Thursday, January 18, 2024

Interesting. I guess pedophiles use good passwords.

https://ottawacitizen.com/news/local-news/police-must-return-phones-after-175-million-passcode-guesses-judge-says

Police must return phones after 175 million passcode guesses, judge says

Ontario Superior Court Justice Ian Carter heard that police investigators tried about 175 million passcodes in an effort to break into the phones during the past year.

The problem, the judge was told, is that more than 44 nonillion potential passcodes exist for each phone.

To be more precise, the judge said, there are 44,012,666,865,176,569,775,543,212,890,625 potential alpha-numeric passcodes for each phone.

… In his ruling, Carter said the court had to balance the property rights of an individual against the state’s legitimate interest in preserving evidence in an investigation.
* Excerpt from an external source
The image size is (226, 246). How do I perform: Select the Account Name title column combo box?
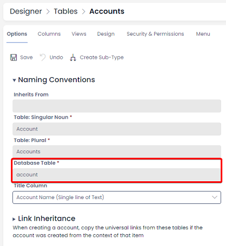point(117,197)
The phones, he said, have no evidentiary value unless the police succeed in finding the right passcodes.

“While it is certainly possible that they may find the needle in the next two years, the odds are so incredibly low as to be virtually non-existent,” the judge wrote. “A detention order for a further six months, two years, or even a decade will not alter the calculus in any meaningful way.”

He denied the Crown’s application to retain the phones and ordered them returned or destroyed.





New laws inspired by the rich and famous…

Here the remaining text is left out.